A story from the Associated Press today suggests that WTO-sanctioned piracy is still a way off. Antiguan Finance Minister Errol Cort arrives in Washington today to discuss the internet gambling dispute with U.S. Trade Representative Susan Schwab, in hope of resolving the case.
Last month I reported that a WTO arbitration panel had agreed with Antigua that the U.S. restrictions on gambling over the internet entitled the Antiguans to retaliation – in this case by suspending its obligations under the Agreement on Trade-Related Aspects of Intellectual Property Rights (TRIPs) to protect U.S. trademarks and copyrights, as well as suspending market access for some U.S. services firms. Antigua has long maintained that retaliation is not its preferred option, and would rather negotiate with the Americans to allow regulated access to the U.S. internet gambling market.

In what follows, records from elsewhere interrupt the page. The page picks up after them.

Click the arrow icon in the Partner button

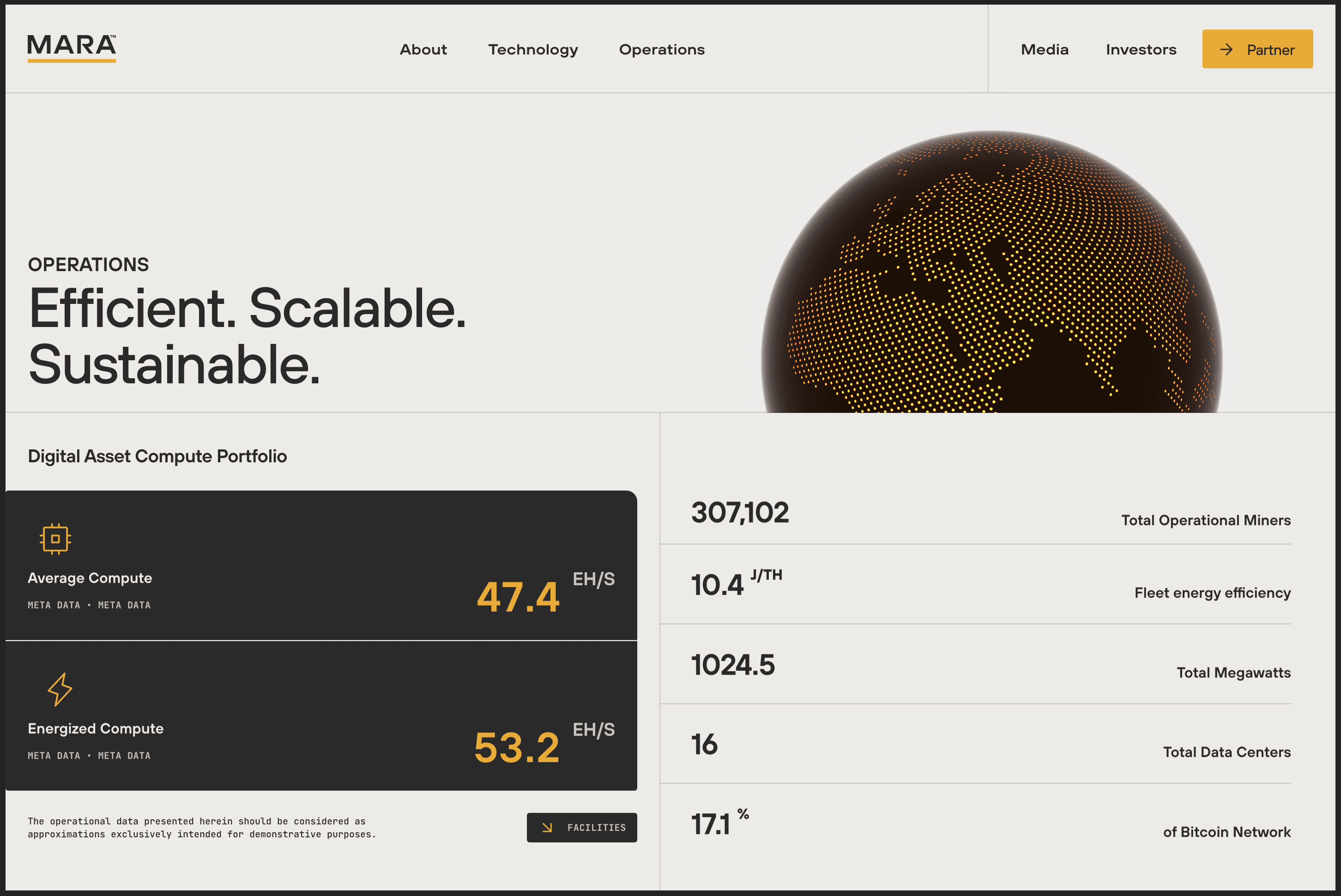click(x=1226, y=50)
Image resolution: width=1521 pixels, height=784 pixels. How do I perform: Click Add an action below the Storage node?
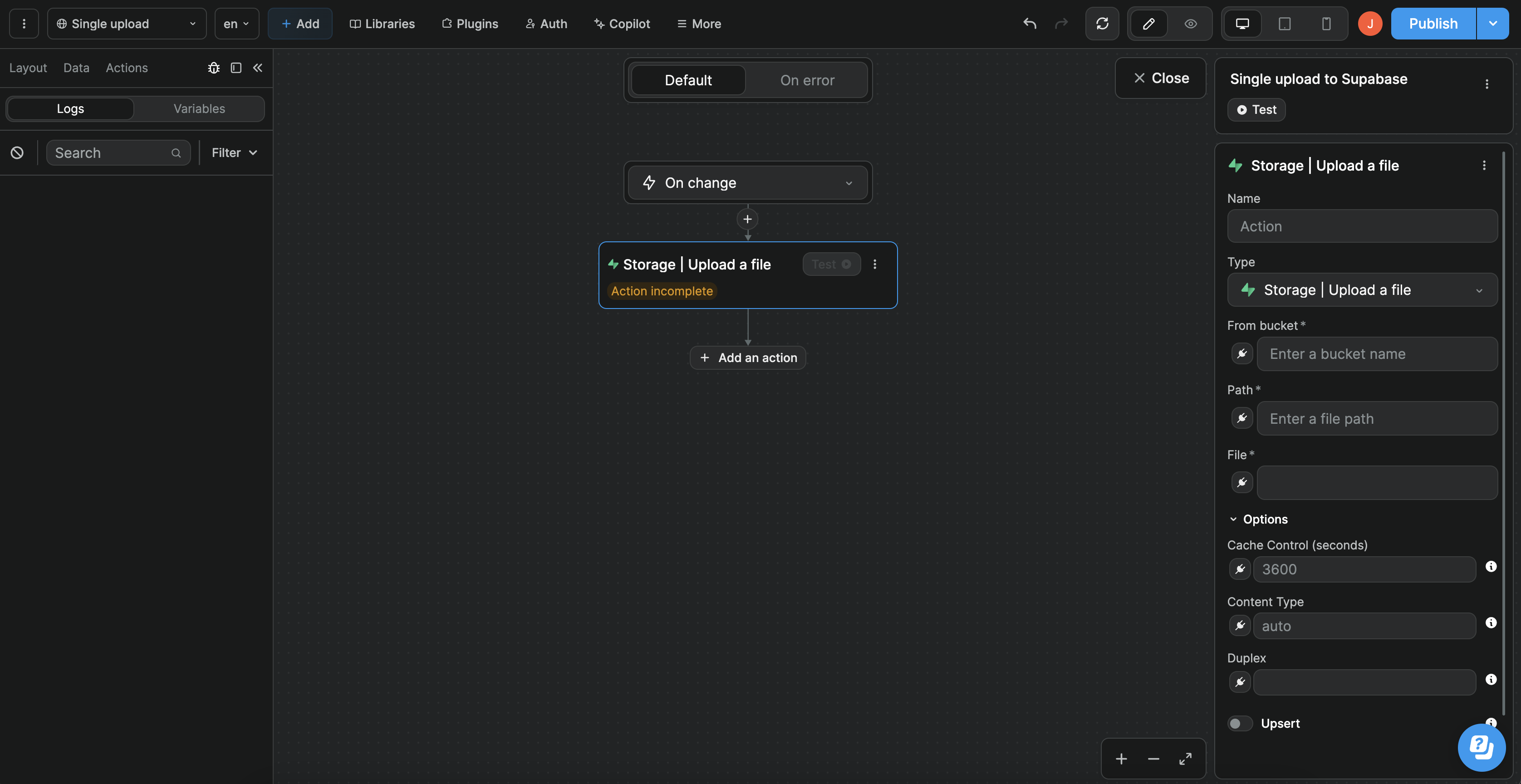tap(747, 357)
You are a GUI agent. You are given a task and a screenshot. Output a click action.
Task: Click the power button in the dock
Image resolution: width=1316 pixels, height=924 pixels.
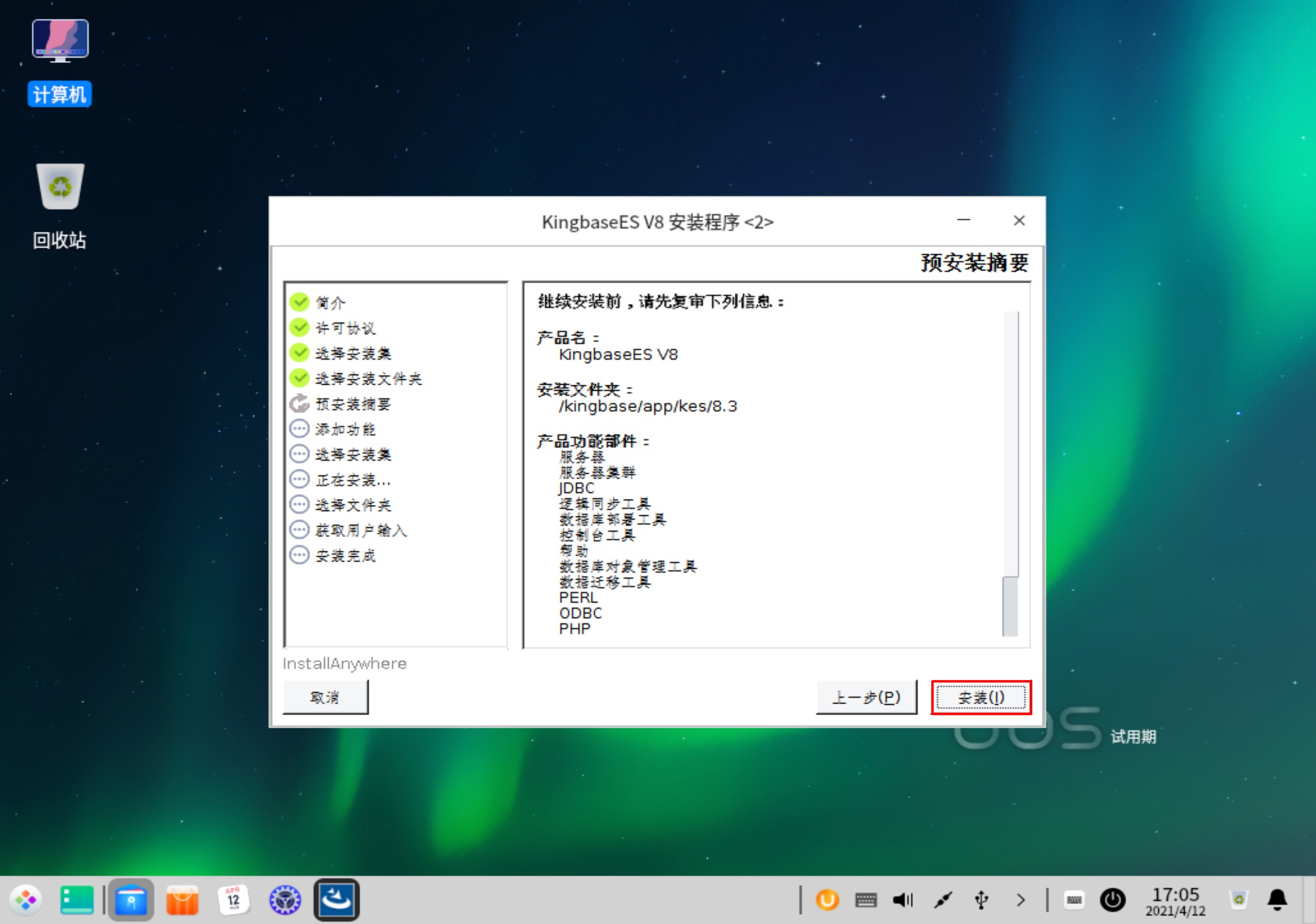pyautogui.click(x=1113, y=900)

Antigua has strongly rejected the WTO arbitrators’ decision about the level of damages – a decision that is made especially controversial given that one of the three panelists dissented from the opinion, a rare occurrence in WTO jurisprudence, and by their own admission that they were on “shaky grounds” in determining the level of damages. According to Antigua, by basing their analysis on the “most likely scenario of compliance” by the United States rather than the export opportunities foregone, the arbitrators were showing unfair sympathy to the American case. The Americans were pleased that the $21 million in annual damages was well below the figure sought by Antigua ($3.4 billion), but expressed concern over the form of retaliation authorized. The United States had originally argued that their restrictions were worth only $500,000 in damages.
Notwithstanding the back-and-forth over the amount of sanctions, a couple of problems remain. First, who is to say how much it is worth to, say, download illegally a new CD or movie. Is it equivalent to the market value of buying a legal copy of the material? Or is it worth the cost of the download itself (less than a penny, I imagine). That is important because the WTO would limit Antigua to $21 million fairly strictly, and the U.S., under instruction from Hollywood and the software industry, would be expected to pounce if they saw the limit violated. There is also the question of whether Antigua would be able to export the fruits of its copyright violation to other countries and “earn” the $21 million that way.
While this is not the first time that the WTO has sanctioned violating intellectual property protections by suspending obligations under (that first came in March 2000, when the WTO gave Ecuador permission to suspend TRIPS obligations to the tune of $201 million in their dispute over European banana tariffs), the authorization has never been “actioned.” And, if the U.S. comes to its senses and begins to allow its citizens to gamble online freely, this case may not bring that to fruition either.